In the wide-ranging televised event lasting nearly two hours, the premier also said U.S.-Chinese cooperation will grow regardless of who wins this year's U.S. presidential election. Asked about tensions over conflicting claims to portions of the South China Sea by Beijing and other governments, Li said China wants "harmonious coexistence" with its neighbors.

Chinese leaders have spent the past three weeks making unusually high-profile declarations about economic stability following stock and currency turmoil that dented their reputation for adeptly managing growth. At a February meeting of global finance officials in Shanghai, both U.S. Treasury Secretary Jacob Lew and Christine Lagarde, managing director of the International Monetary Fund, said the reflexively secretive communist government needed to do a better job of explaining policy changes.

The repeated Chinese reassurances have started to quell anxiety, but Beijing has some way to go to calm global markets, private sector analysts said.

As for promises of stability, "we perceive it as fake," said Stephen Innes, a currency trader for OANDA in Singapore. "I think the Chinese economy is struggling and will continue to struggle over the next year."

At the news conference, Li acknowledged China's slowing growth and regulatory shortcomings, possibly hoping reassure investors and consumers with a show of candor.
China's ruling Communist Party is navigating a years' long shift from a worn-out growth model based on exports and investment to a more sustainable approach driven by domestic consumption.

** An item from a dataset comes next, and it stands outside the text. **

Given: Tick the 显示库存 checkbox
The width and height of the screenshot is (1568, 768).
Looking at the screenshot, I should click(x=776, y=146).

An unexpectedly sharp downturn over the past two years raised the threat of politically dangerous job losses. Beijing has countered with repeated interest rate cuts and injections of money through higher spending on public works construction — setbacks for its campaign to reduce reliance on investment.

Analysts say the growth target, down from last year's "about 7 percent," will be hard to meet without more stimulus. The IMF and other forecasters say it will likely fall to 6.3 percent or lower from last year's 6.9 percent.

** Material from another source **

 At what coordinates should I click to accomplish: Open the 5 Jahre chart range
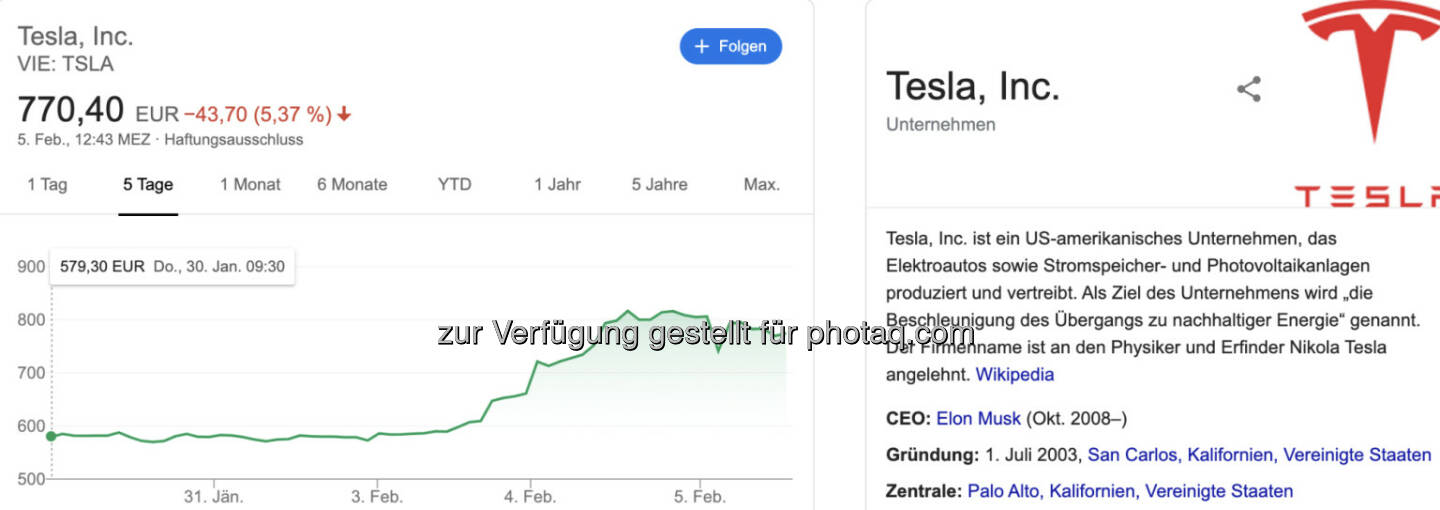659,184
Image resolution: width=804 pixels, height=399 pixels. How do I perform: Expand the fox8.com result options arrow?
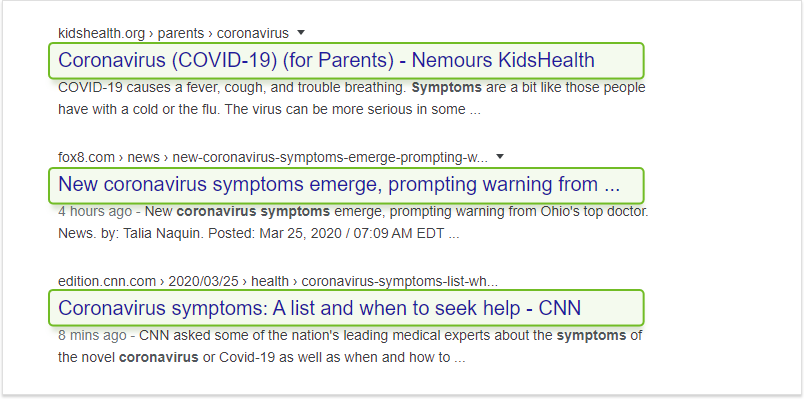500,157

The economy suffers from "government overreach," Li said, referring to complaints over the dominance of state companies in areas from energy to finance to telecoms. He said Beijing is failing to do "an adequate job of ensuring a level playing field" for entrepreneurs who generate most of China's new wealth and jobs.

Li promised to make it easier to set up new businesses. He said the state-dominated financial system would become more market-oriented to support growth.

The latest jitters over China began with a share sell-off in June that wiped out some $5 trillion. The government spent heavily to buy shares to stop the slide.

The surprise introduction in August of a new mechanism for setting the yuan's state-controlled exchange rate fueled fears Beijing would weaken the currency to boost exports. The yuan slid against the dollar and capital flowed out of China, limiting Beijing's ability to support the economy with interest rate cuts without causing more turmoil.
Official efforts to calm markets have had mixed success.

Central bank governor Zhou Xiaochuan's pledge to avoid "competitive devaluation" calmed depreciation expectations enough to cut interest rates, economist Prakash Sakpal of ING said in a report.

Traders are losing interest in the yuan thanks to abrupt central bank policy changes aimed at preventing them from betting against the Chinese currency.

"Every day, they seem to be switching back and forth," said Innes of OANDA. "That is still causing a lot of grief for investors out there."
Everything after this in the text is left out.